• [EXTRAIT À LIRE]:

--*--

Actualités :: Projets de lois sur les médias : Dr Emile BAZYOMO écrit au président du (...)

Dans cette lettre ouverte au président du Conseil national de Transition, le Dr Emile Pierre Bazyomo, enseignant-chercheur au département de communication et de journalisme à l’université de Ouagadougou, invite les députés du CNT à revoir les peines d’amendes dans les lois sur les médias et aussi les conditions d’exercice de la profession de journaliste.

Excellence,

La commission des affaires sociales et du développement durable (CASDD) a bien voulu associer le département communication et journalisme de l’Université de Ouagadougou à « une séance de travail avec les acteurs qui interviennent dans le domaine en vue de recueillir leur avis sur lesdits projets de loi. » Malheureusement la lettre d’invitation signée le 25 août conviait les participants à la rencontre le 26 août à 8heures. Toute chose qui n’a pas permis aux enseignants du département d’y participer et c’est vraiment dommage.

--*--

• [DONNÉES EXTRAITES]:
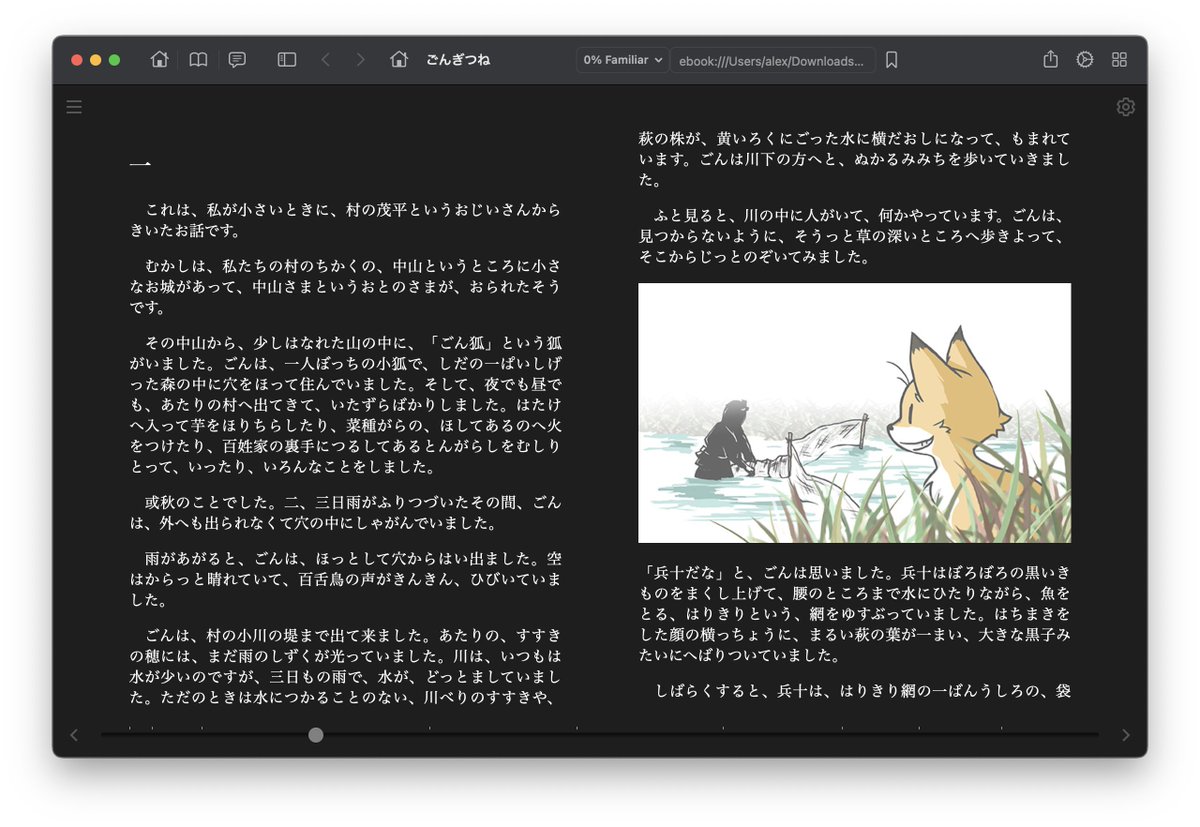The height and width of the screenshot is (827, 1200).
Task: Open the 0% Familiar dropdown
Action: point(621,59)
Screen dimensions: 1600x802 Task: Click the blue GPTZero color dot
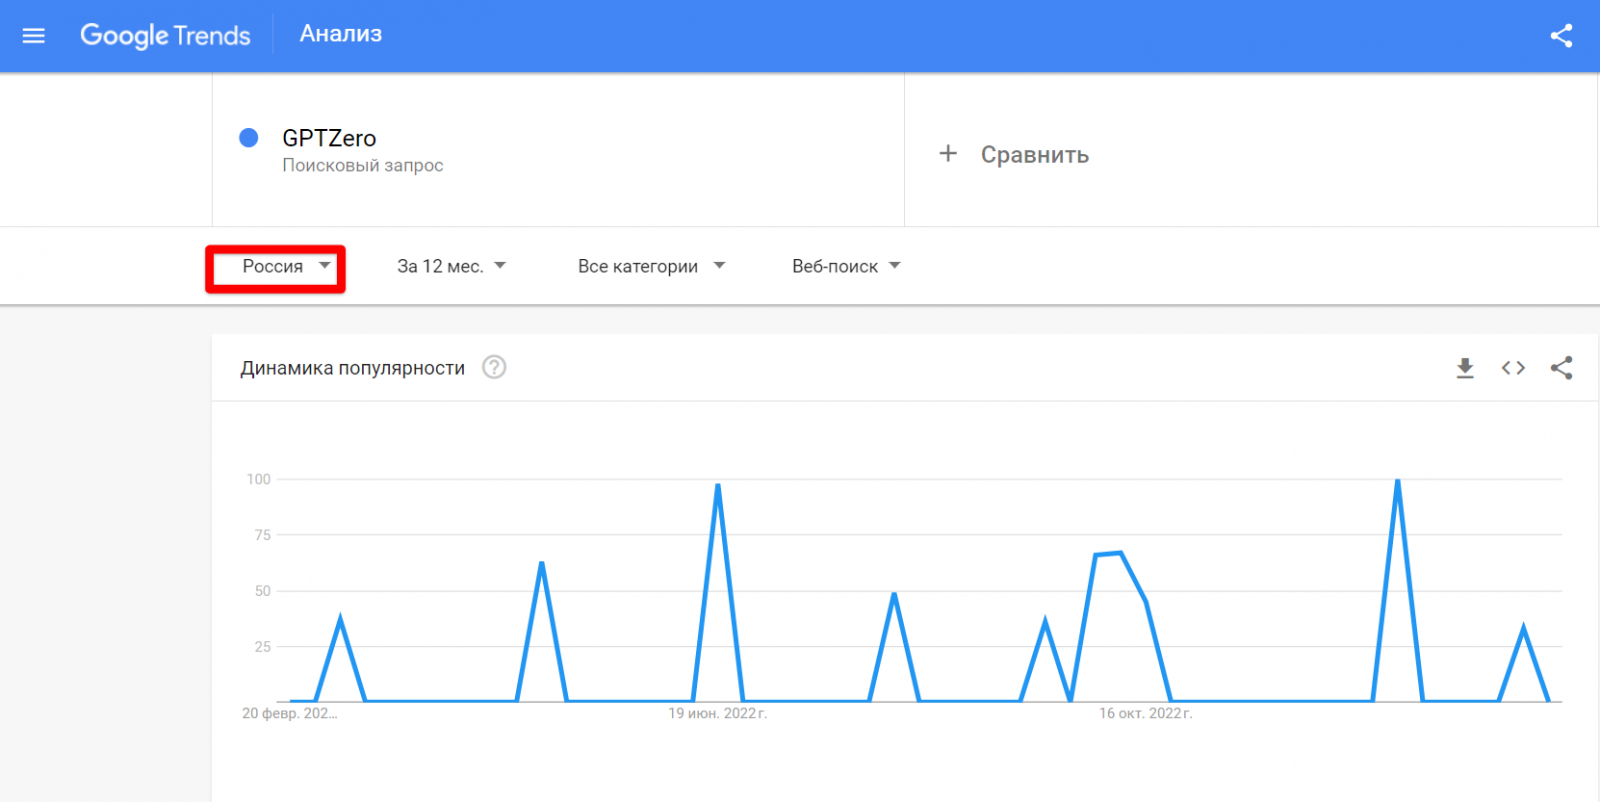(x=249, y=138)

--*--

• [TRAVAIL À FAIRE]:
• 1. Répondez aux questions suivantes à partir de l'extrait :
(a) À qui la lettre ouverte est-elle adressée ?
(b) Dans quel département et dans quelle université le Dr Emile Pierre Bazyomo enseigne-t-il ?
(c) À quelle date la lettre d'invitation a-t-elle été signée, et pour quel jour et quelle heure conviait-elle les participants ?
• 2. Transcrivez à l'identique le passage de l'extrait qui commence aux mots « Dans cette lettre » et qui se termine après les mots « profession de journaliste. ».

• [CORRIGÉ DES EXERCICES]:
• 1.
(a) Au président du Conseil national de Transition.
(b) Au département de communication et de journalisme de l'université de Ouagadougou.
(c) Elle a été signée le 25 août et conviait les participants le 26 août à 8 heures.

• 2.
Dans cette lettre ouverte au président du Conseil national de Transition, le Dr Emile Pierre Bazyomo, enseignant-chercheur au département de communication et de journalisme à l’université de Ouagadougou, invite les députés du CNT à revoir les peines d’amendes dans les lois sur les médias et aussi les conditions d’exercice de la profession de journaliste.